Или вижу столбы и тебя со спины,

Как ты прямо в закат на своем полугоночном».

Здесь поэт ностальгически вспоминает свою юность и детство. Велосипедов у меня три — Centurion, Trek и еще один попроще, самый любимый, марку не называю, опасаясь сглаза. Все на разные случаи жизни. Только не спрашивайте меня, почему я педалирую тему Набокова, — просто в голову приходит. Кстати, в дневниках Толстого довольно часто встречается фраза «катался на велосипеде». У Набокова был Dunlop на дутиках, с карбидным фонарем, а вот Толстой наверняка катался на монстре с огромным передним колесом и крохотным задним.

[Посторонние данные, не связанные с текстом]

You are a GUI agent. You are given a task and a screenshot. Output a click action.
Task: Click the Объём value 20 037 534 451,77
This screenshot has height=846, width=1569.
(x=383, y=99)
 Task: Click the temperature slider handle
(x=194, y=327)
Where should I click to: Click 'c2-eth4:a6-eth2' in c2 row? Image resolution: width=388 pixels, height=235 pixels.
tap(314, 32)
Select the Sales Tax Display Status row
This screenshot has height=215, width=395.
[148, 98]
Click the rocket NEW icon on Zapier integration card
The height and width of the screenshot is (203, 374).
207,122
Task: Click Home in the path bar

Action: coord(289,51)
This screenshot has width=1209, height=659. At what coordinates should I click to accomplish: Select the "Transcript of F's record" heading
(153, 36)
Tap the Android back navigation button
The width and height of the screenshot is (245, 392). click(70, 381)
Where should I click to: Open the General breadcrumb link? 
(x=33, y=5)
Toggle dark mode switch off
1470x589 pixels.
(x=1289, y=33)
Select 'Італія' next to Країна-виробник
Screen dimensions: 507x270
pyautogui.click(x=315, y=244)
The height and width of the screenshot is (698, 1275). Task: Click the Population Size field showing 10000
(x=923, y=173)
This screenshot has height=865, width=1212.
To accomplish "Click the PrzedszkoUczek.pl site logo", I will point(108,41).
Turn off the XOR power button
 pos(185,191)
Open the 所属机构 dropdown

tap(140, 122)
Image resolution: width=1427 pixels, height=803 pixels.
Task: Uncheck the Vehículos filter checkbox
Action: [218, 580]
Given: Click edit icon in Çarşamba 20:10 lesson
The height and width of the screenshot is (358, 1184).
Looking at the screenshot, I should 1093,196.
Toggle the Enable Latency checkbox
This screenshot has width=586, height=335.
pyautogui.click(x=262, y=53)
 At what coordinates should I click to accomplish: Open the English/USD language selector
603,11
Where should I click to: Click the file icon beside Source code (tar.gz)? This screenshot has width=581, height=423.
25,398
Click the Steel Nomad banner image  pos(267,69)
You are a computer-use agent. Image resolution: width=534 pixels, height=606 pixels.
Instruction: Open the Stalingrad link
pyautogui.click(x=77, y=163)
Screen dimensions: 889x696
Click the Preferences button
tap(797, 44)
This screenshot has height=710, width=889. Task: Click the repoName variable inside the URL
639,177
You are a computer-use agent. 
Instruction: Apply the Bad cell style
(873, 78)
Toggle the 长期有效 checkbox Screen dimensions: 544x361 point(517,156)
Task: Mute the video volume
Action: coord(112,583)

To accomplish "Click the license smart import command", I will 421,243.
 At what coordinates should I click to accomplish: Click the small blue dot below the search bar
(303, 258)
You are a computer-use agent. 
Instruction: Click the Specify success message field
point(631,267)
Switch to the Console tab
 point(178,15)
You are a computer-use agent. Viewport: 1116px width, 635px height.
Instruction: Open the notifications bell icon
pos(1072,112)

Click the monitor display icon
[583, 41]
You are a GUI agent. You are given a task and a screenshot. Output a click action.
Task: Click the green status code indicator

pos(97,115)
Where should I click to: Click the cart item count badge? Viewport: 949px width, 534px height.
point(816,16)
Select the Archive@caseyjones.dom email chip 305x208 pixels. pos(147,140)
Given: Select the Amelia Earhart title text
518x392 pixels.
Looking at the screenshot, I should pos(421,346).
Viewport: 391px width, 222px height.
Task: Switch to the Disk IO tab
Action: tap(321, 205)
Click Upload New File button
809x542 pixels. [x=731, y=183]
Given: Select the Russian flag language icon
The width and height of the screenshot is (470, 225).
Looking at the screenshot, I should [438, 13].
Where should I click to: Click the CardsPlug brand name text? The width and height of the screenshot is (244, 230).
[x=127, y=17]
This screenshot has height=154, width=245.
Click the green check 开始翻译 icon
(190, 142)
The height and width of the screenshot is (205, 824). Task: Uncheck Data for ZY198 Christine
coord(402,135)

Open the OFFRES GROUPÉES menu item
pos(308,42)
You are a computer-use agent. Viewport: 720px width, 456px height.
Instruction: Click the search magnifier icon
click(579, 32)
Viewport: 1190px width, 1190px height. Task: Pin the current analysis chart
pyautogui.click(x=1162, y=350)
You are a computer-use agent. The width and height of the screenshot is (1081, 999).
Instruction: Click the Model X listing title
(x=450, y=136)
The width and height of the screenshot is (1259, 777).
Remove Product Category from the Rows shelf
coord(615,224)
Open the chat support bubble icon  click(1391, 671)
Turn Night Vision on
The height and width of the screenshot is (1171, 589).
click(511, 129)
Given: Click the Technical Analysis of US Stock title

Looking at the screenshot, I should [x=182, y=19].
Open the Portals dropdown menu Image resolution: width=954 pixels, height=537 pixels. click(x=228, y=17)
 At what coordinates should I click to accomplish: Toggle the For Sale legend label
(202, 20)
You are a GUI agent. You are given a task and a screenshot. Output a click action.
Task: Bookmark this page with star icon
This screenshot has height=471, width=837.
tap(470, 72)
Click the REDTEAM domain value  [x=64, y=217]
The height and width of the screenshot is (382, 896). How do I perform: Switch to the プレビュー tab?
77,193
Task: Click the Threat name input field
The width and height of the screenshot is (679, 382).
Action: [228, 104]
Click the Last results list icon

Представьте себе сцену — что-то вроде «Над вечным покоем» Левитана, тучи, простор… Только не река, а дорога через поле, и по ней катит граф Толстой, и борода летит на ветру. Русская литература обязана своим величием именно этим минутам.

— Если уж вы сами процитировали «Мы с тобою так верили»: мне кажется — по вашим письмам и роману, — что для вас важна тема дистанции между вами нынешним и «молодым Пелевиным». Или оба ездят себе на полугоночном, и разницы никакой нет?